Rival Turf is an interesting title. In Japan it is known as Rushing Beat and is the first in a trilogy of titles. Western gamers wouldn’t know that as each title was renamed and most of the associations between were removed. They all range from good to great beat em ups exclusive to the SNES with the exception of this game. Rival Turf is as generic as they come and has nothing going for it aside from a good soundtrack.
Rival Turf defies brawler conventions by offering only two characters. You have the fast but weak Jack Flack or the slow but strong Oozie Nelson. I wish I were joking with those names but I’m dead serious. Why they changed it from the relatively simple Rick Norton and Douglas Bild we’ll never know. This is just the tip of the iceberg in terms of dumb localization decisions Jaleco would make with the series over the next years. At least in this case its harmless and hilarious.
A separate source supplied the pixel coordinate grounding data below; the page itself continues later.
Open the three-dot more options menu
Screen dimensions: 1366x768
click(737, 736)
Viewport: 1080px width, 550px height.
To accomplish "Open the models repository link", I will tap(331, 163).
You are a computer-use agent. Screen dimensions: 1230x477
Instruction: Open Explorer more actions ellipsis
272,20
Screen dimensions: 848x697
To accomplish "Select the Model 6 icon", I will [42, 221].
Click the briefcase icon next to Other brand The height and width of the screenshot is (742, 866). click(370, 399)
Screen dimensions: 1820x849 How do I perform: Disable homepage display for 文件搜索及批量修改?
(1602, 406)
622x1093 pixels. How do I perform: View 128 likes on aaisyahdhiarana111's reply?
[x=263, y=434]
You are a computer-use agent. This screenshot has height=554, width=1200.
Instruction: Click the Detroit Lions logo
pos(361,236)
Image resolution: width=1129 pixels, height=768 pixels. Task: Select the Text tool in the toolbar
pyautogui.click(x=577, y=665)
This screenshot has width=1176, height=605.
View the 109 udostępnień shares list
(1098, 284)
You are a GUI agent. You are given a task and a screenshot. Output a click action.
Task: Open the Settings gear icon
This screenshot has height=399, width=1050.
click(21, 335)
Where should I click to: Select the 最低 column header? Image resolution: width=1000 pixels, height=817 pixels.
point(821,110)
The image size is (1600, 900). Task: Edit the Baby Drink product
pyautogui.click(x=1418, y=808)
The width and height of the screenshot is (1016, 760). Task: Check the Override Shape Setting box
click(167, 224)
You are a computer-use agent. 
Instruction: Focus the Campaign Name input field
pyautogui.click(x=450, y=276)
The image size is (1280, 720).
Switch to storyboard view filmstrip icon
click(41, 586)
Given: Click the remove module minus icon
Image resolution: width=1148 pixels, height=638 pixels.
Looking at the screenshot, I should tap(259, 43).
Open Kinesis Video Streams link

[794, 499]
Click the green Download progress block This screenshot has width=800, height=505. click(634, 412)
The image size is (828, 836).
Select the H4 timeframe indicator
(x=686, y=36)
The game follows the Final Fight mold to a tee. Except in this case that is a detriment. Both characters have a limited set of moves. You have the standard multi hit combo, a jump kick, and a throw. At least here you can run and perform a dashing attack. Jack has slide attack while Oozie performs a clothesline that is hard to land. It sounds cool but the attack is so weak you are better off not bothering.
To some extent you can’t fault the developers for following a winning formula. Final Fight became the phenomenon it is for a reason. But most of its clones found ways to distinguished themselves. Streets of Rage had its awesome techno soundtrack and wide range of attacks. Teenage Mutant Ninja Turtles made excellent use of its license to provide variety at every turn in both arcade games. The only real defining “feature” if you can call it that is Angry Mode. Taking too much damage activates a brief invincibility mode that boosts your strength to insane levels. Bad guys get tossed like rag dolls and slammed with massive force. It’s cool but can only occur once per life.
There is nothing wrong with being a bit generic so long as the game is good. What kills Rival Turf is its pacing. By the second level you’ve seen every enemy in the game. They may appear in different groups and color but they still use the same attacks. To an extent most brawlers suffer from this but it’s even more pronounced here. The thugs here are simply not interesting like the Mad Gear crew. The last three levels are very long which makes this problem even more pronounced. Fighting an endless procession of the same four enemies gets old fast.
In spite of the way the game drags on it Rival Turf is still easier than most beat em ups. This is surprising considering a few factors. Life restoring food is very rare and extra lives don’t come often. Certain enemies like Skinny and Musclehead inflict disproportionate amounts of damage, to say nothing of the bosses. There is only one boss (The Captain) that is so cheap you’ll probably waste one continue to get past. Yet I had little trouble reaching the end credits with the limited continues provided. Once you’ve learned how to deal with each enemy you are simply going through the motions until the end.
Outside of its music there is nothing notable about Rival Turf. There are much better titles in the genre on the Super Nintendo you should go after instead of this, including the butchered version of Final Fight. Why bother settling for a pale imitation?